Task description. Return, without pictures, the lines from the start of the data through the one that contains "Switch to the Import Assets tab".

□ □ □ □

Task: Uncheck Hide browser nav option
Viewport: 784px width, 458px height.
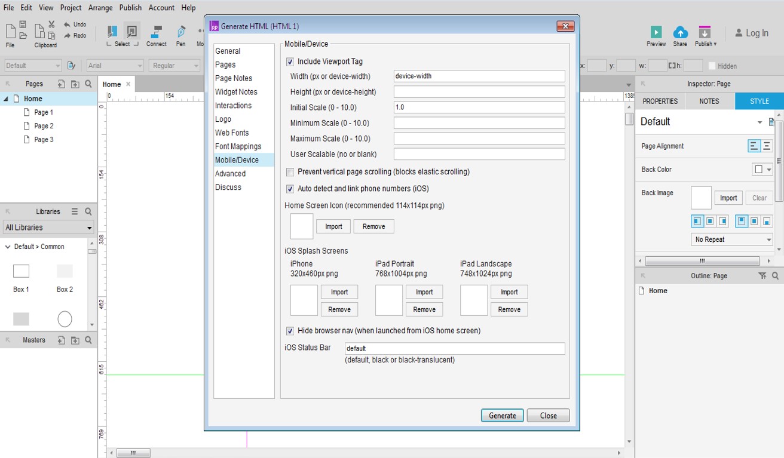Action: tap(290, 331)
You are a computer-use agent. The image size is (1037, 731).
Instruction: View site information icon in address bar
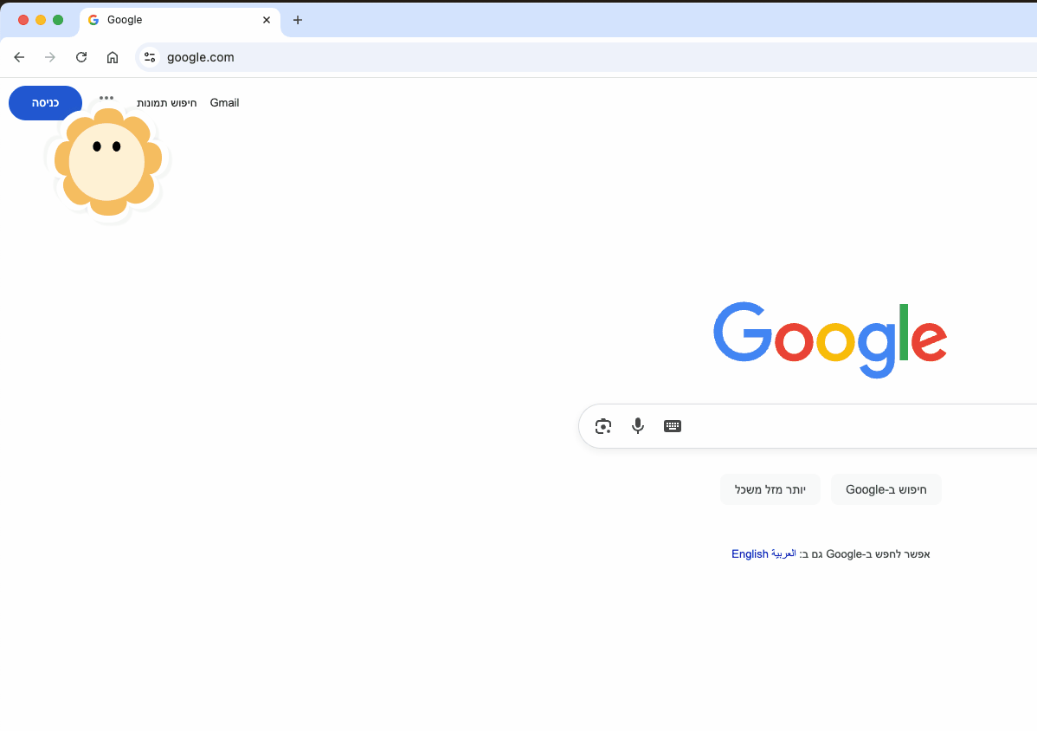[x=150, y=57]
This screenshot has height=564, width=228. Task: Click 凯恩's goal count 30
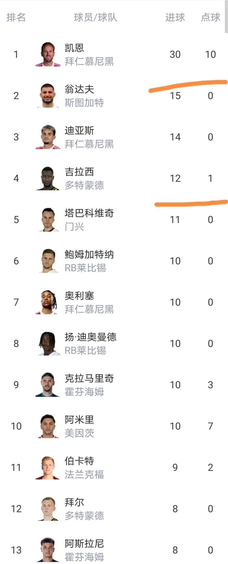(x=175, y=54)
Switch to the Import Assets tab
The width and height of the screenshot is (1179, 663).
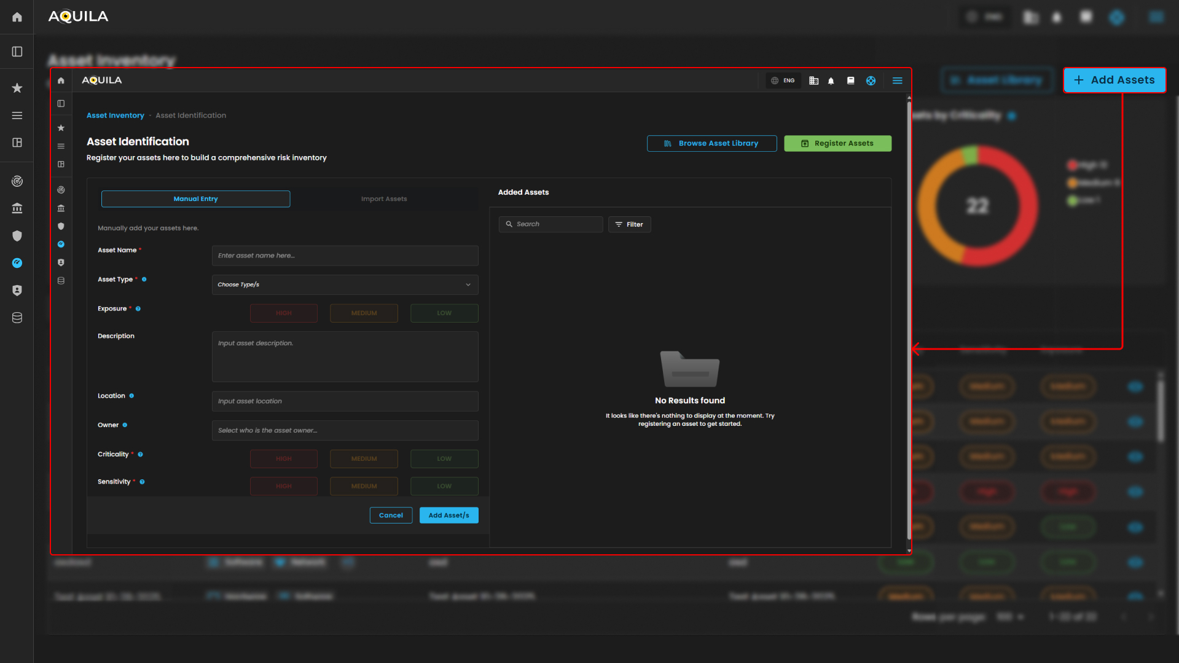(384, 199)
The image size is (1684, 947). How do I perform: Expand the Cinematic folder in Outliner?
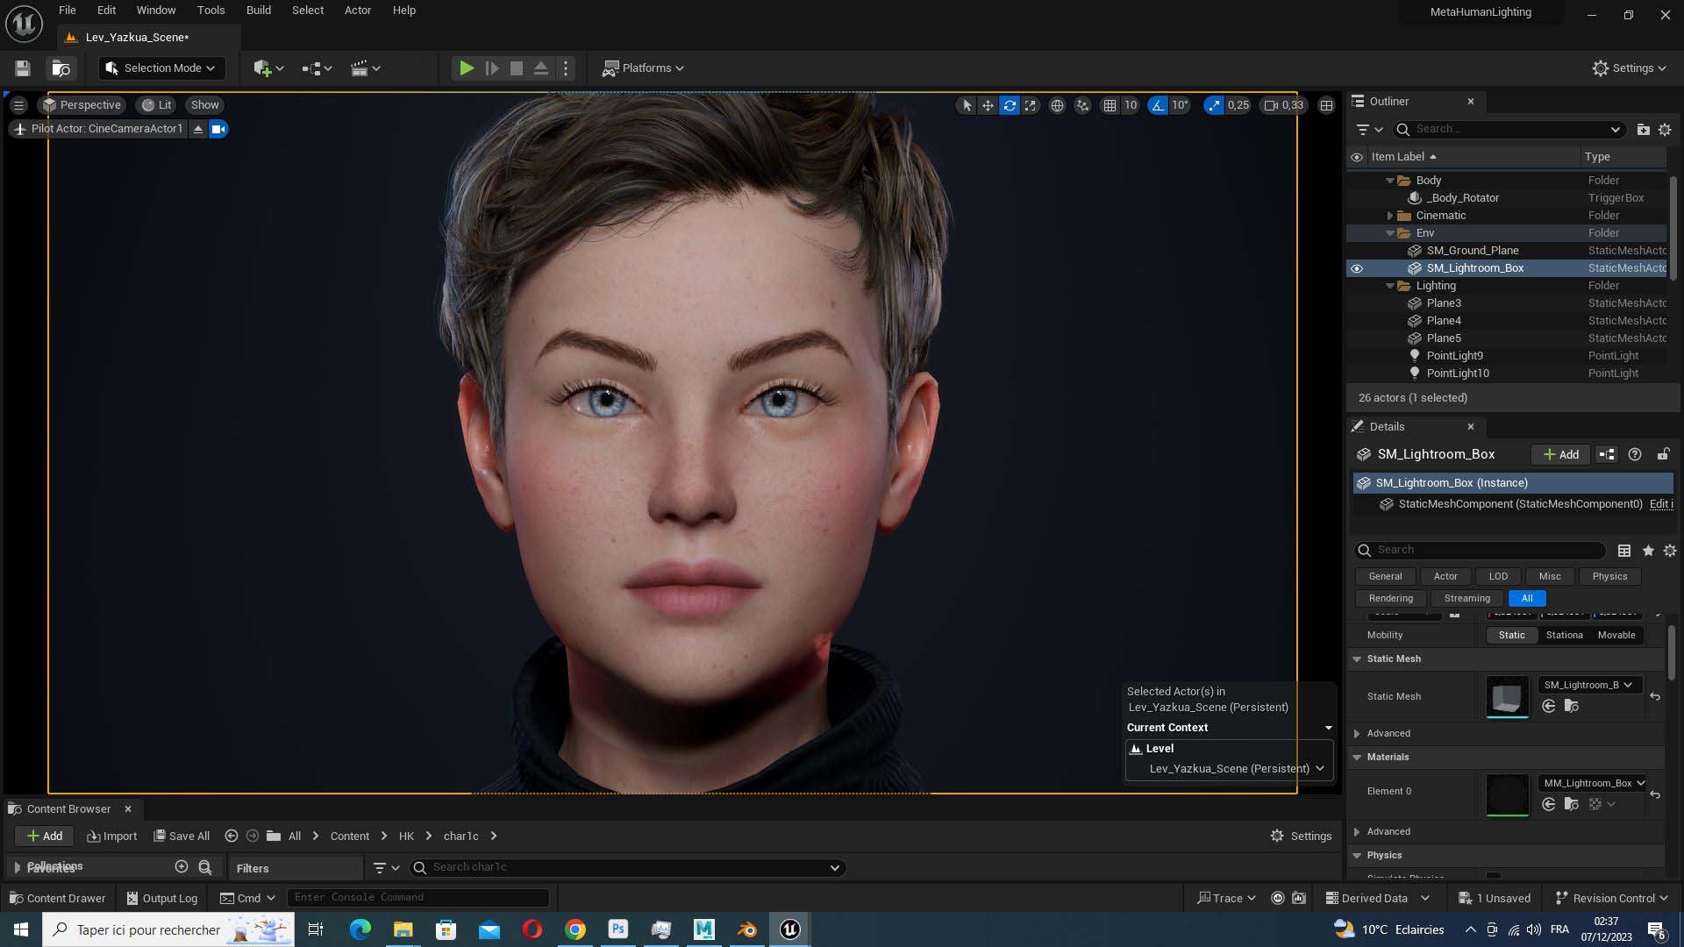[1390, 216]
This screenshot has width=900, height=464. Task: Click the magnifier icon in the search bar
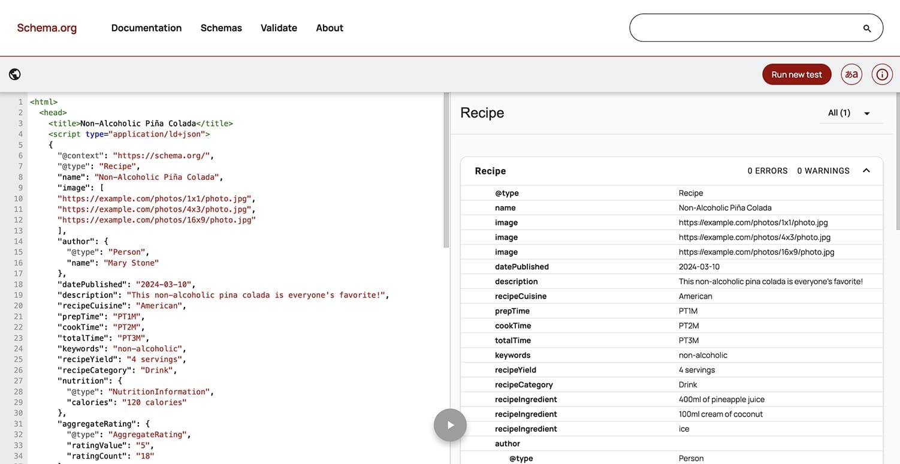(x=866, y=28)
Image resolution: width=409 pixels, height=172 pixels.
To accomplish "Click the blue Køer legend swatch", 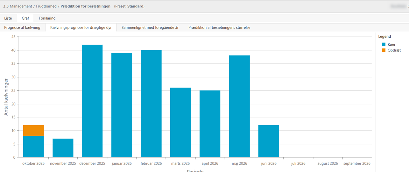I will point(384,44).
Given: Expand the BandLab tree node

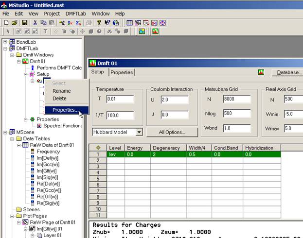Looking at the screenshot, I should click(x=5, y=42).
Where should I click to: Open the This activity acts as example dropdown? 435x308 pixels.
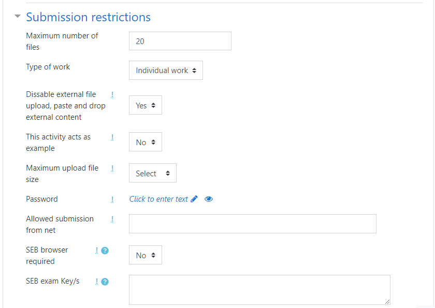(145, 142)
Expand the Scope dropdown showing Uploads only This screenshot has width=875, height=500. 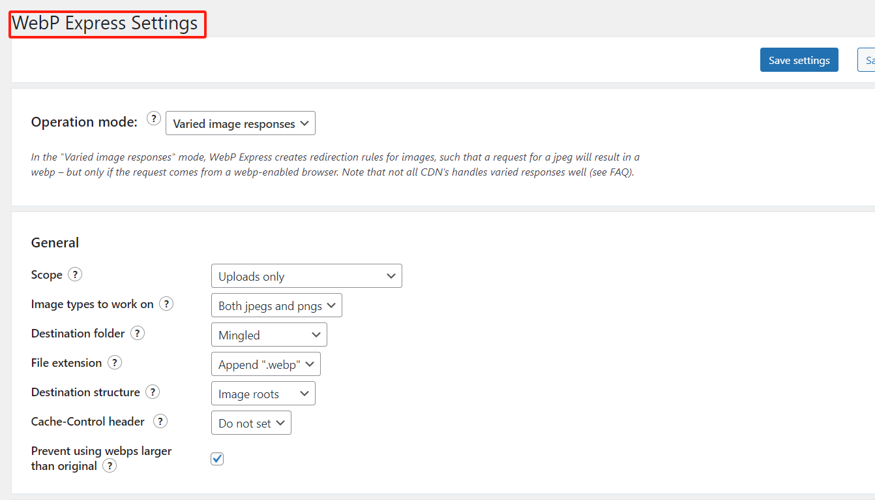tap(306, 275)
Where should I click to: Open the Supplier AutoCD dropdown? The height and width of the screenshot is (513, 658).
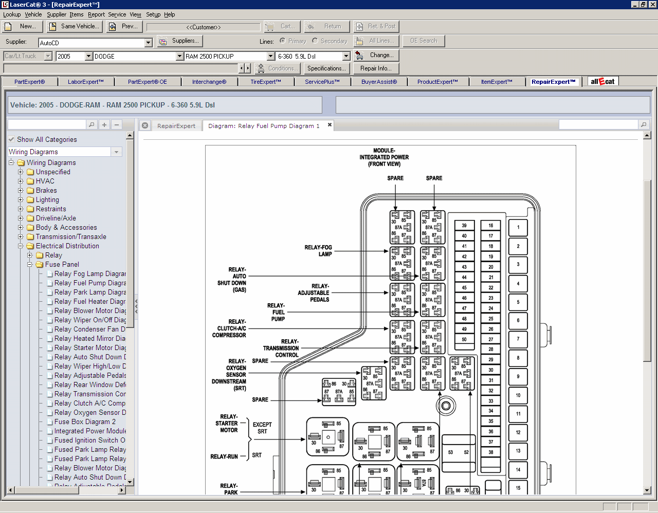pos(149,43)
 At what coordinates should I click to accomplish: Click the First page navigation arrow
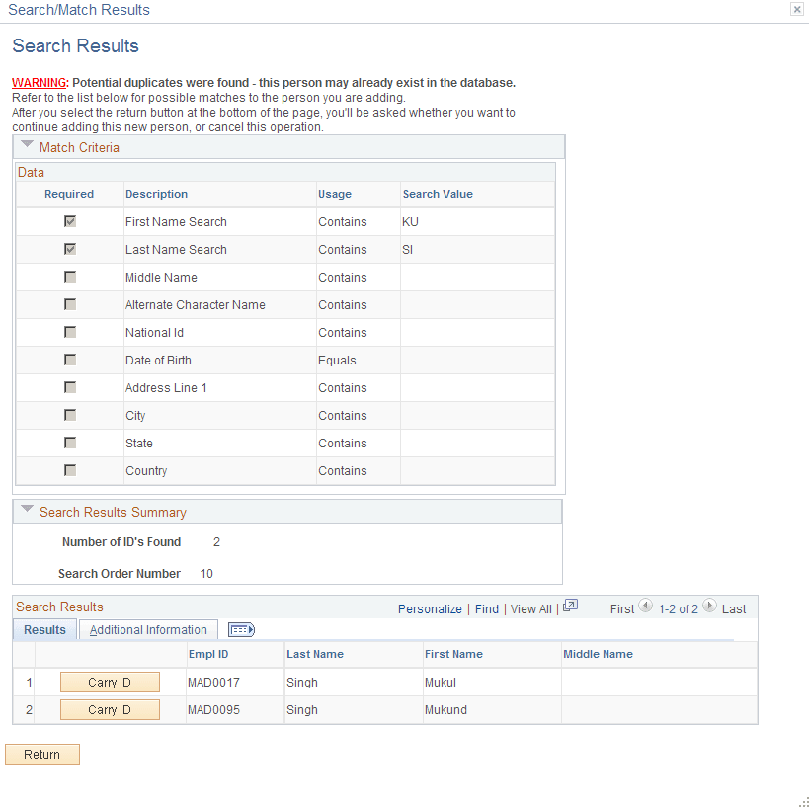click(646, 607)
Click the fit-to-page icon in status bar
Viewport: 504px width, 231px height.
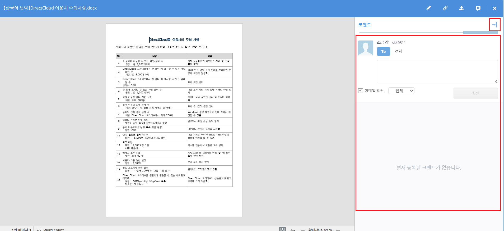pyautogui.click(x=282, y=229)
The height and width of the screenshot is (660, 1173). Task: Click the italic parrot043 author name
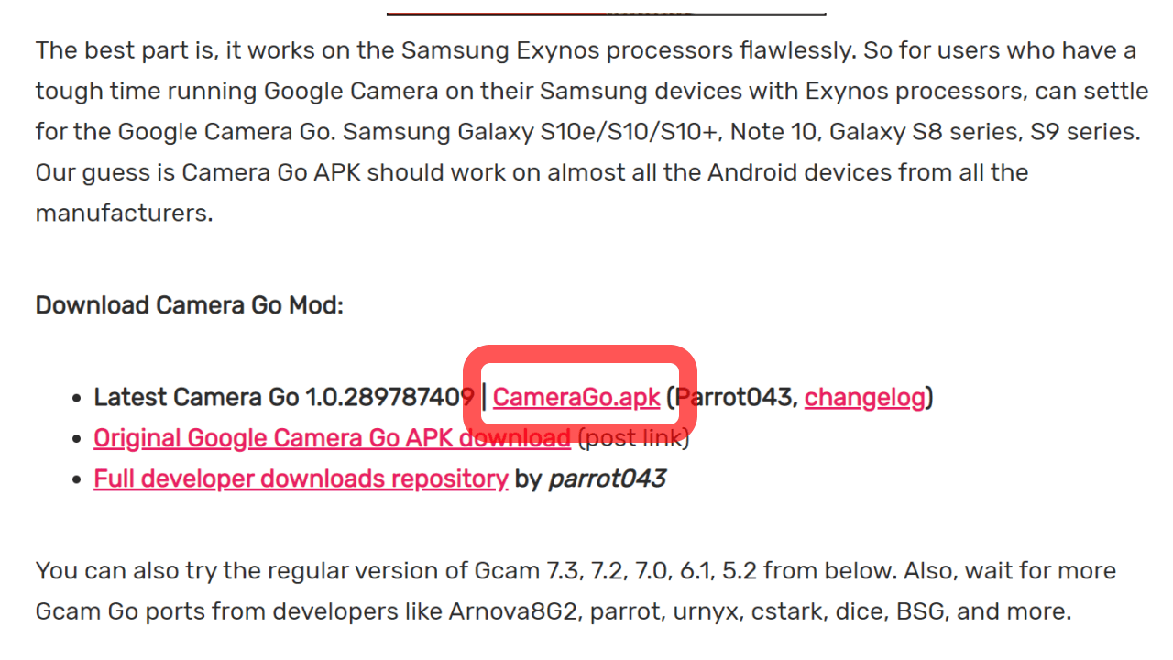[607, 479]
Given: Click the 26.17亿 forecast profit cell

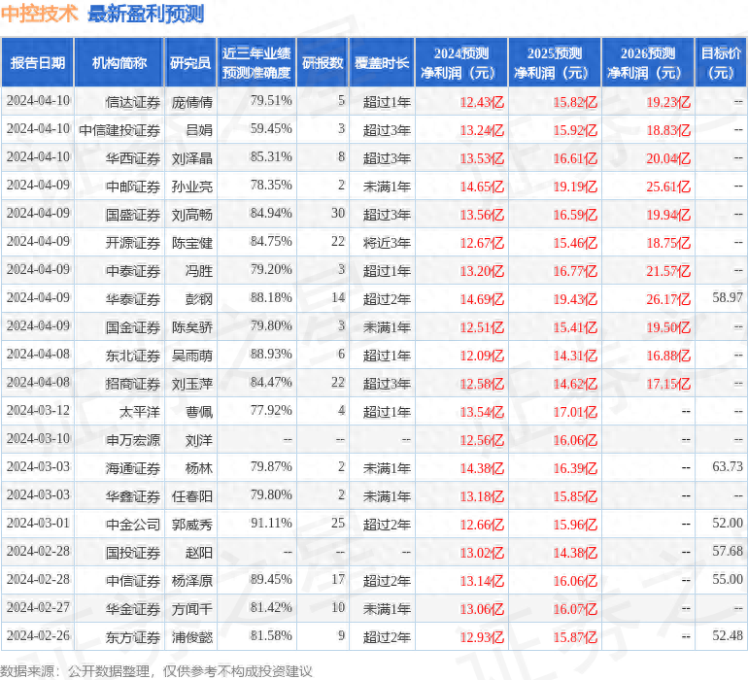Looking at the screenshot, I should (667, 298).
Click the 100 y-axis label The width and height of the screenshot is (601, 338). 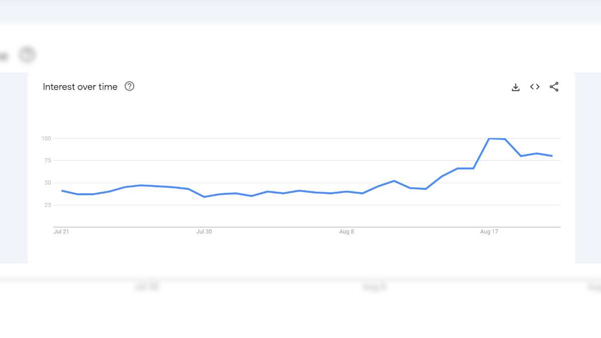(46, 138)
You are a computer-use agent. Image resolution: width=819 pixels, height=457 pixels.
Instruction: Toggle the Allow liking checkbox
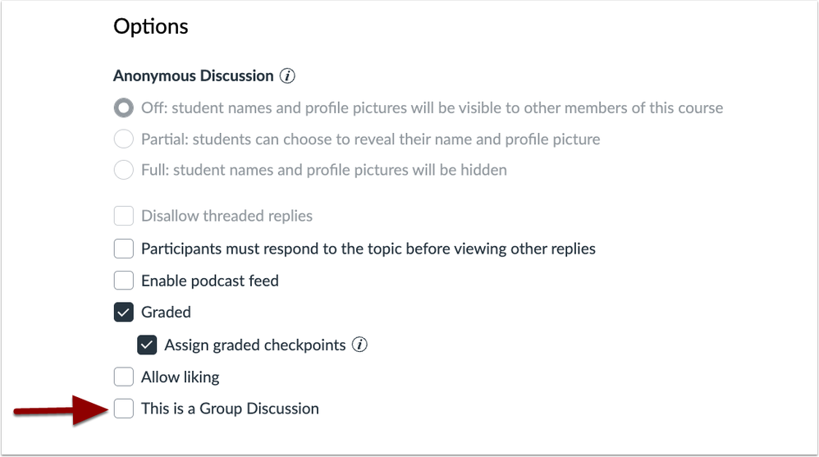click(124, 377)
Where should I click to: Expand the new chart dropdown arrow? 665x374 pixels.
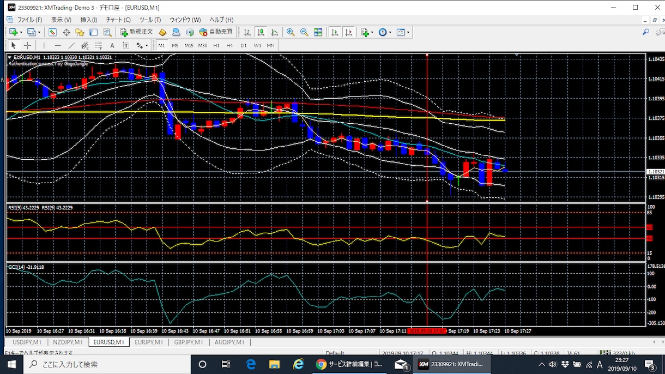(21, 32)
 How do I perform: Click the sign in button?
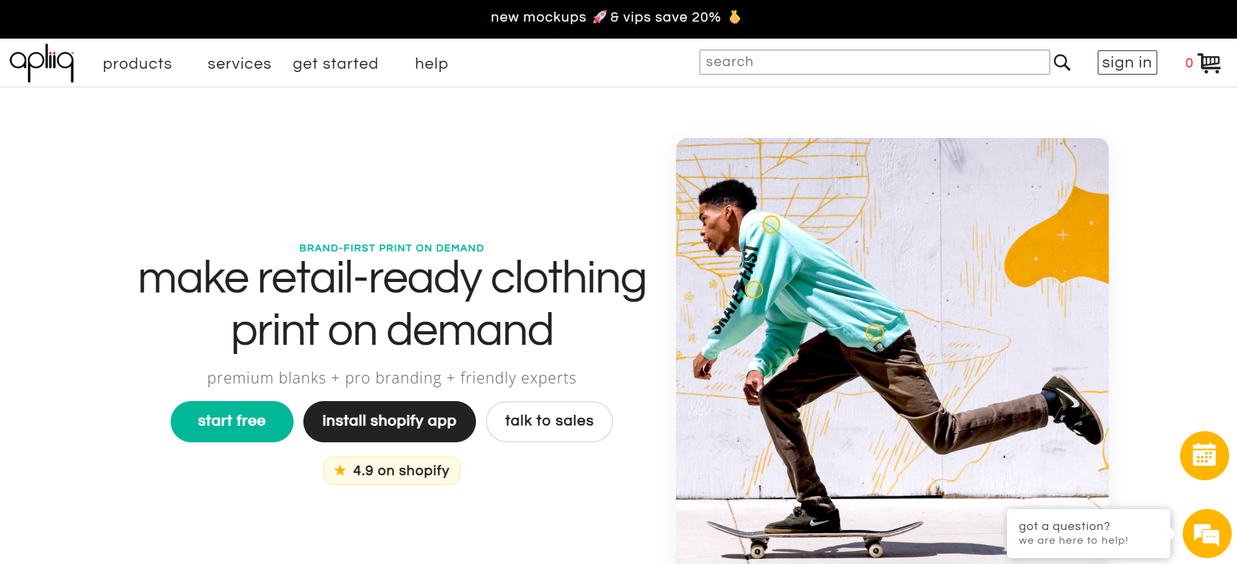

□ □ □ □

Written solution.
Task: Uncheck Hide browser nav option
Viewport: 784px width, 458px height.
Action: tap(290, 331)
You are a computer-use agent. The image size is (1037, 731).
Instruction: View site information icon in address bar
[x=150, y=57]
This screenshot has height=564, width=228. Task: Click 凯恩's goal count 30
(x=175, y=54)
Switch to the Import Assets tab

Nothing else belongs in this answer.